The American Civil War was by all accounts a tremendously bloody battle and is to date the deadliest armed conflict in American history. Even sides victorious in battle often had tremendous casualties. Overall, it's estimated that 750,000 soldiers were killed. More Americans lost their lives in the Civil War than in the Revolutionary War, The Mexican War and the War of 1812 combined. The losses were staggering at the time and even more staggering to contemplate in contemporary times when the prospect of war rarely conjures images of such a tremendous death toll.
The Battle of Gettysburg, considered to be the most important of the war, was by far the bloodiest and cost the nation approximately 51,000 lives. The battle was a tremendous defeat for the Confederacy, which had been convinced of victory. The Union Army still suffered tremendous losses in the battle, with casualties numbering near 23,000.

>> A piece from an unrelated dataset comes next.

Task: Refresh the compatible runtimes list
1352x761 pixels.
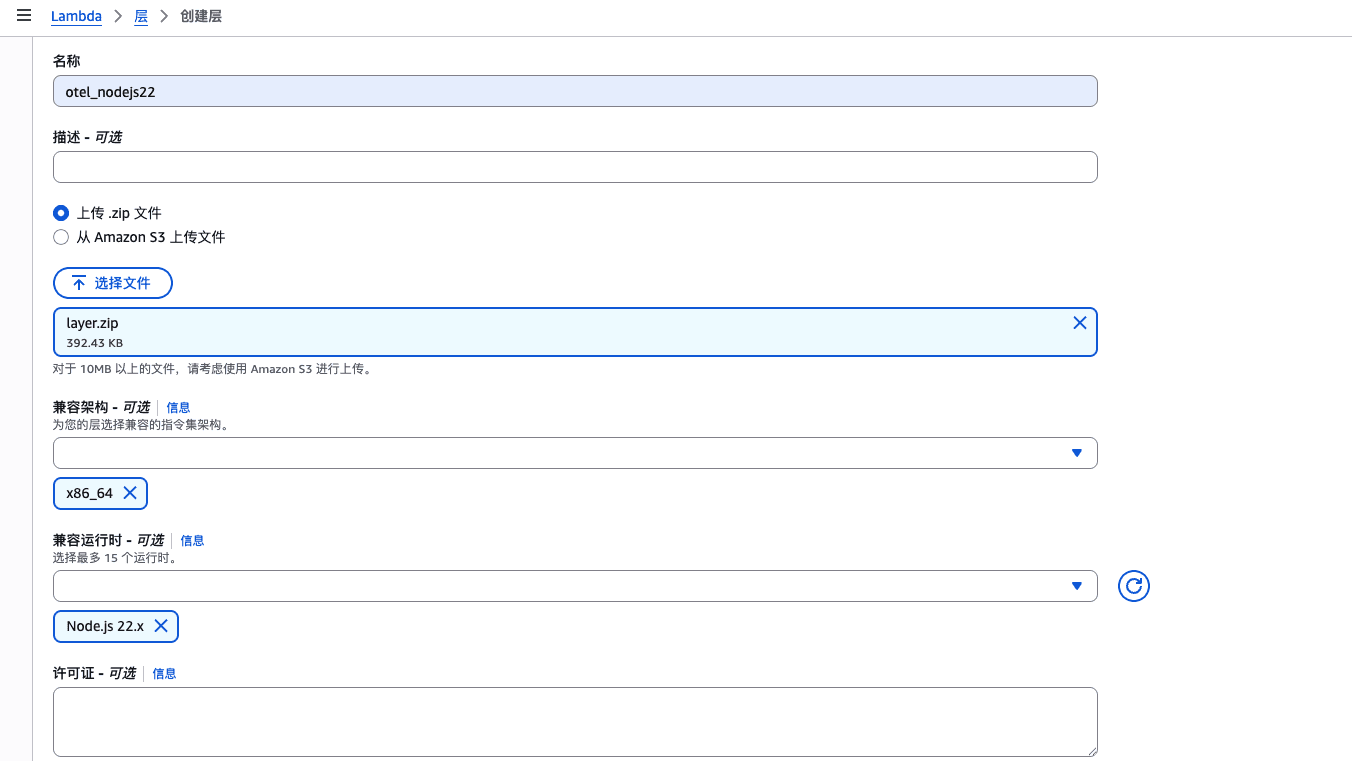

Other bloody battles included the Battle of Chickamauga, which took place in southeastern Tennessee and had a death toll of 34,624, and the Battle of Spotsylvania, which took 30,000 lives. Much of the astonishingly large battlefield death toll could be attributed to the fact that newer military technology – i.e., deadlier weapons – were combined with older military tactical style, producing an unprecedented number of casualties. Although the South had nearly complete conscription and ultimately lost fewer lives over the course of the war, they were outnumbered by the soldiers from the North and eventually forced to surrender, ending the war.
Casualties Outside of Battle
While many of the casualties accounted for in statistics refer to death on the battlefield, an even greater number of soldiers died from noncombat-related illnesses and disease. Statistically, for every three soldiers who died during combat, there were five who died of disease. Civil War medicine wasn't advanced or sophisticated. Poorly treated wounds easily became infected and led to deadly disease. The sheer volume of soldiers who had been wounded or injured or fell sick was so vast that conditions that otherwise wouldn't have been fatal lead to death for want of better or more comprehensive care.
In addition to battle-related wounds and diseases, many soldiers died of heatstroke, drowning, murder, suicide, execution or accidents.
Casualties in the North and in the South
The Union Army lost approximately 110,000 soldiers in combat and a further 250,000 died from other causes. The Confederate Army's death toll numbers were lower, with an estimated 95,000 combat deaths and 165,000 deaths from other causes.